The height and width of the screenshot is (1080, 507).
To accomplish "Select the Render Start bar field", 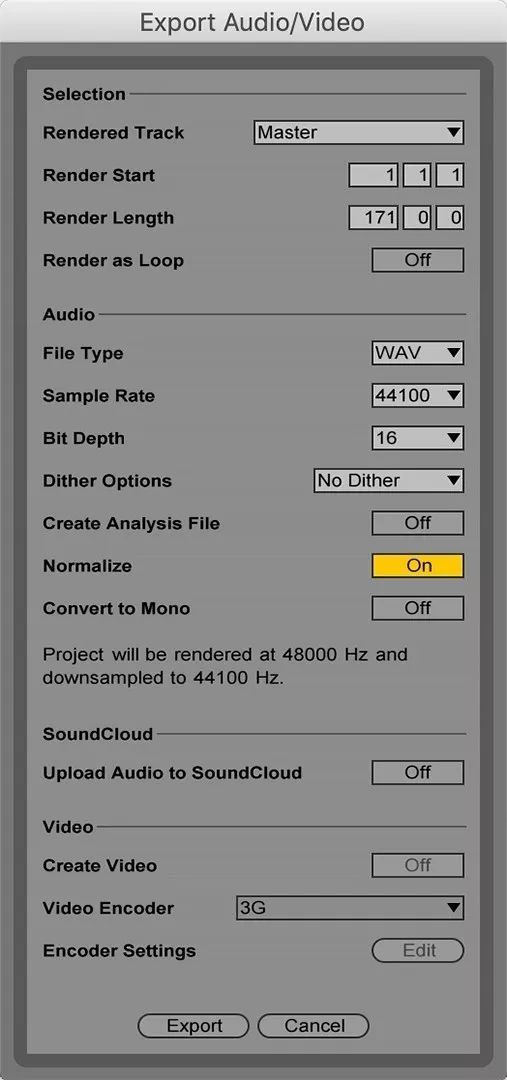I will (373, 176).

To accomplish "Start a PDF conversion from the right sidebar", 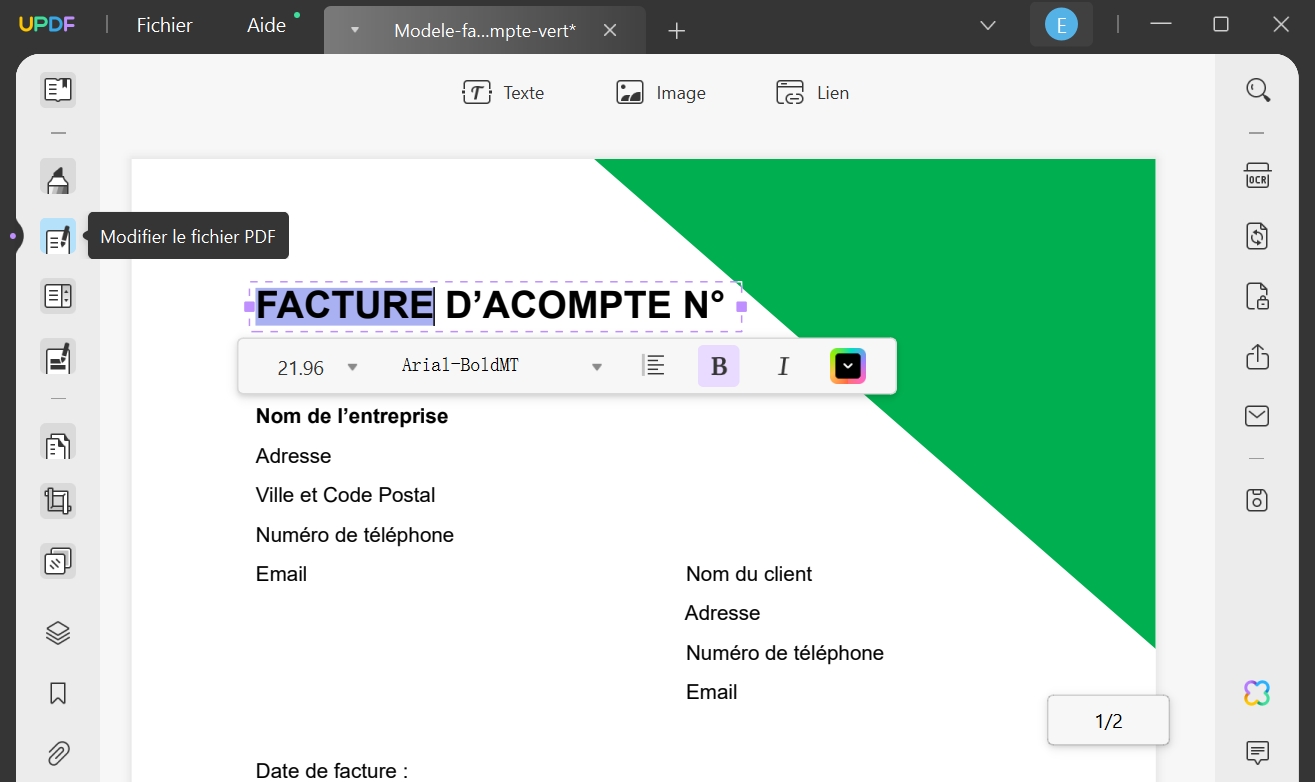I will 1256,236.
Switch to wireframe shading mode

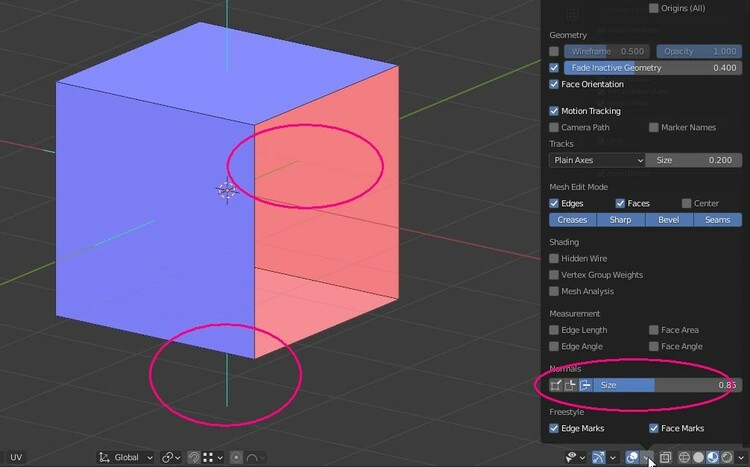pos(684,457)
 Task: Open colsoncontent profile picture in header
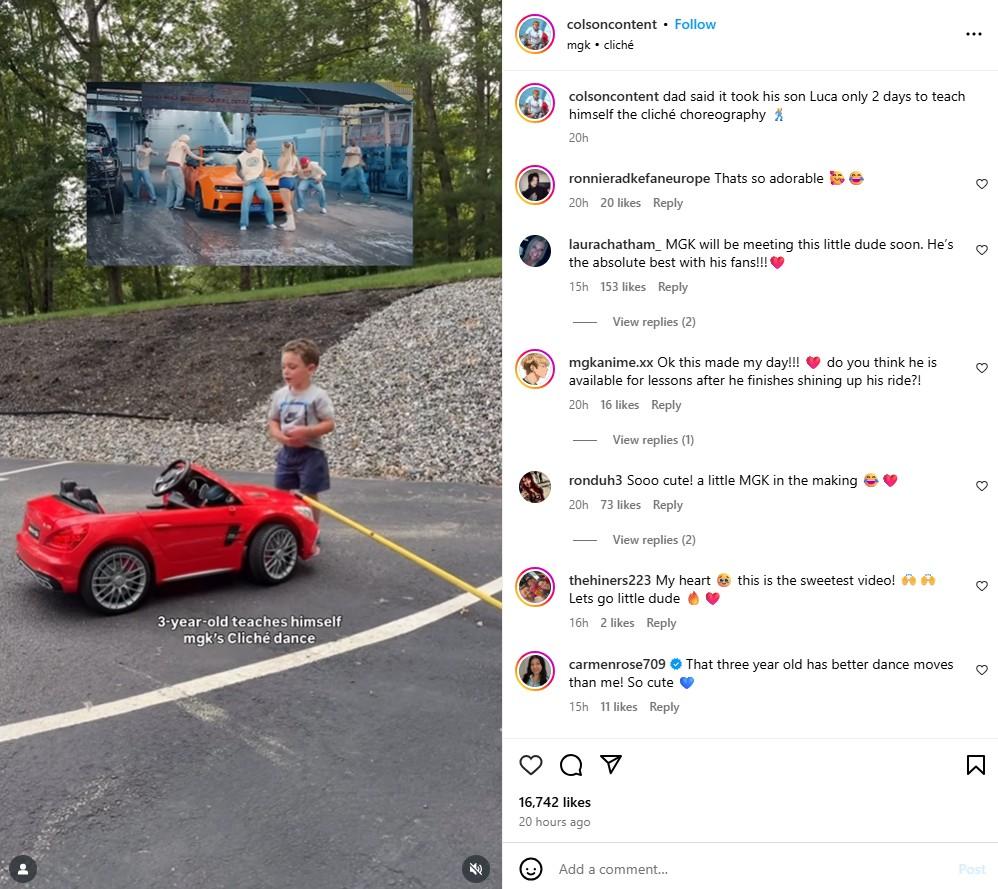[x=535, y=34]
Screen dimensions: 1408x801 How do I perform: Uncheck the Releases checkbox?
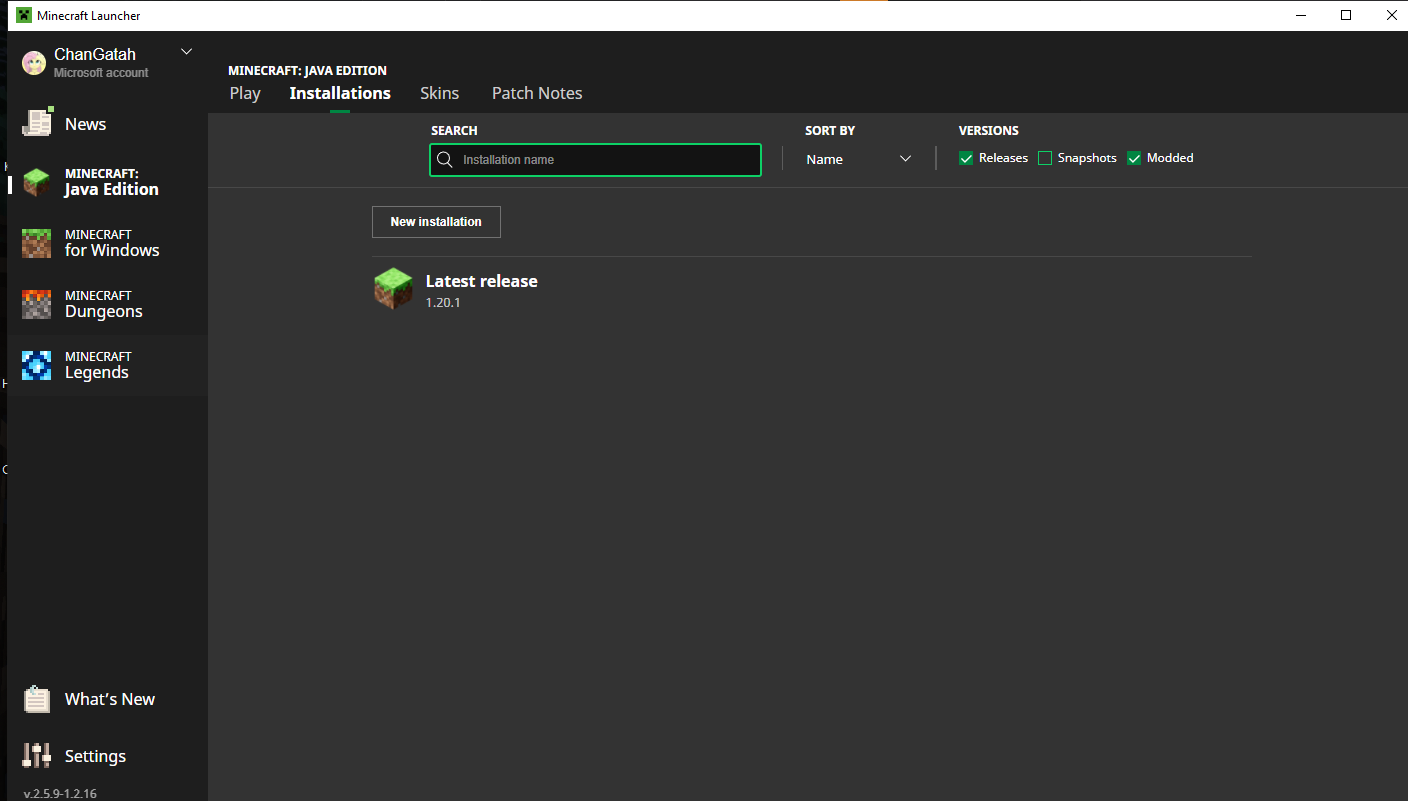[x=966, y=158]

******

● **YOUR GOAL**
Convert the lines from the line containing "Task: Open colsoncontent" through the end of the data into a JSON list of strings, one string per line, omitting blank lines. Leave the pictures out of the result.

● **OUTPUT FOR THIS TASK**
[
  " Task: Open colsoncontent profile picture in header",
  "[x=535, y=34]",
  "Screen dimensions: 1408x801 How do I perform: Uncheck the Releases checkbox?",
  "[x=966, y=158]"
]